(TASK OBJECTIVE):
Where does the word "screenshot" occur in the material? Copy each line that has it.

(INFORMATION PROVIDED):
....
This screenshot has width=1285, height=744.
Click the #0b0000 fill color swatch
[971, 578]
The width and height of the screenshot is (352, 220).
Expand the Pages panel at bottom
....
(EXERCISE RESPONSE):
This screenshot has width=1285, height=744.
The width and height of the screenshot is (352, 220).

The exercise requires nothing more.